The Digital Agency for International Development

Saving Apache from unpredictable certain death

By Chris Wilson on 23 August 2013

A few months ago we had a serious problem at the weekend: many of our production servers went down at 4am on Sunday.

We investigated, and found out that I'd made a Puppet configuration change that installed mod_wsgi on all of our servers that also had Munin installed.

Unfortunately there is a previously unknown bug in mod_wsgi, so if it's loaded into a running server with a reload command, then the server starts crashing on every request. Apparently this is a common problem with Apache modules.

It didn't start crashing immediately for us, because the RPM package that we used to install mod_wsgi doesn't actually restart the server after doing so. I think that's another bug. In some ways it was lucky that it doesn't, because many of our servers would have gone down in the middle of a working day. But at 4am on Sunday morning, it took us a while to make the connection to a Puppet change that had happened during the past week.

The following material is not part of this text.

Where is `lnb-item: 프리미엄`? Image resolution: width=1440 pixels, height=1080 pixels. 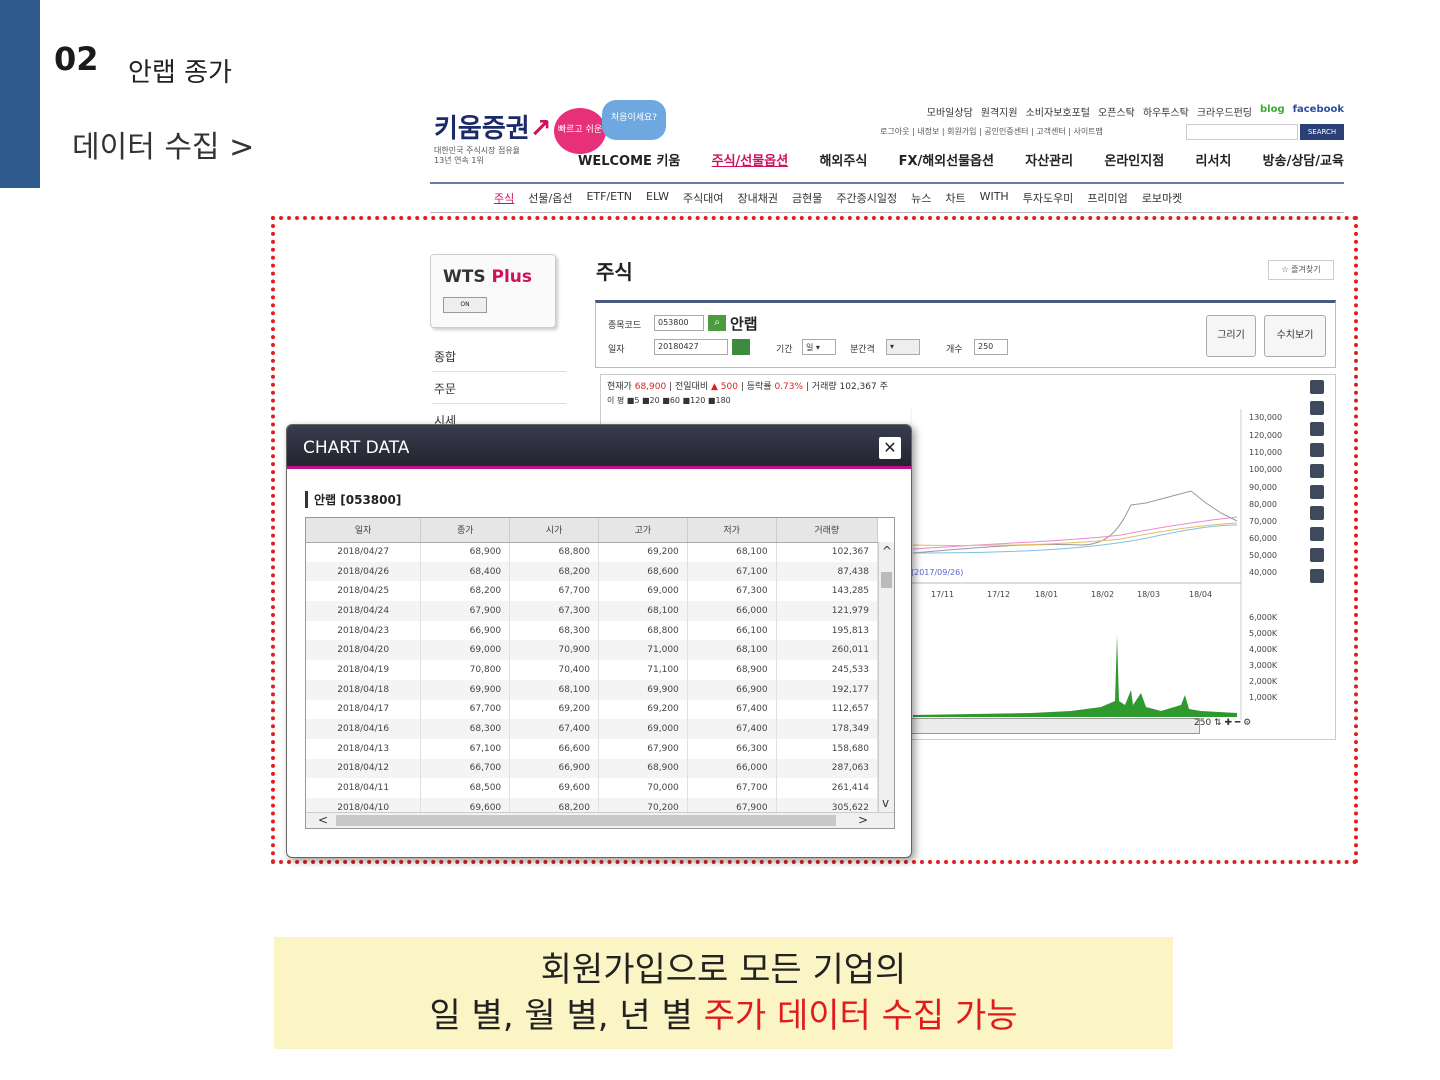
lnb-item: 프리미엄 is located at coordinates (1107, 198).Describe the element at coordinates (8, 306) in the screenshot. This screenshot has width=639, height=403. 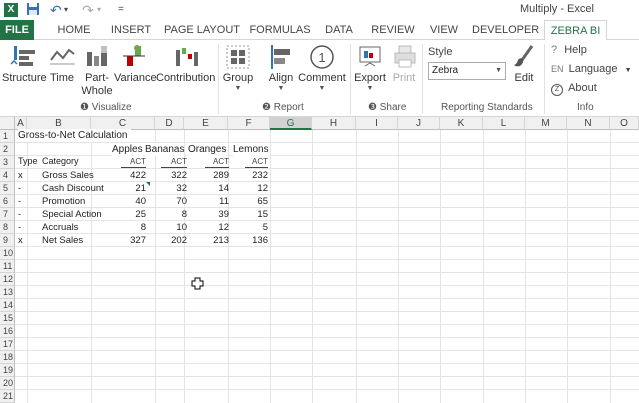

When something like this happens, I like to make at least two changes to our systems that would prevent it from happening again, or catch it and notify us immediately if it did. In this case, I opened the bug report above. But it remains open, and so does our internal ticket, 4 months later. So I decided to take more immediate defensive action to protect us.

First I added the missing Puppet rules to restart Apache when mod_wsgi is installed for the first time:

class python26 {
  case $operatingsystem {
    CentOS: {
      case $operatingsystemrelease {
        /^6\./: {
          package { python26_pkgs:
            name    => ['python', 'python-devel', 'python-tools', 'python-setuptools',
            'mod_wsgi', 'python-virtualenv', 'python-pip',],
            ensure  => installed,
            require => Class['aptivate-repo'],
            # https://projects.aptivate.org/issues/3897
            notify => Service['httpd'],
        }

However this only protects us from one way that the bug can be triggered. If mod_wsgi is removed for any reason, or any other faulty module is added, then Apache will fail in the same way. So I wrote a Puppet recipe that checks whether the list of modules loaded in Apache has changed since the last Puppet run, and if so it restarts Apache gracefully:

class apache {
    # Check the list of modules loaded in Apache, and if it has changed
    # since the last run, then restart Apache.
    exec { restart_apache_if_modules_change:
        require => Service[$apache],
        unless => '/usr/sbin/httpd -M 2> /var/run/httpd.modules.new && diff -u /var/run/httpd.modules.{prev,new}',
        command => 'diff -u /var/run/httpd.modules.prev /var/run/httpd.modules.new; /etc/init.d/httpd graceful; cp /var/run/httpd.modules.{new,prev}',
        logoutput => true,
    }
}

Now I'm pretty confident that this bug won't bite us again on any servers that we control with Puppet.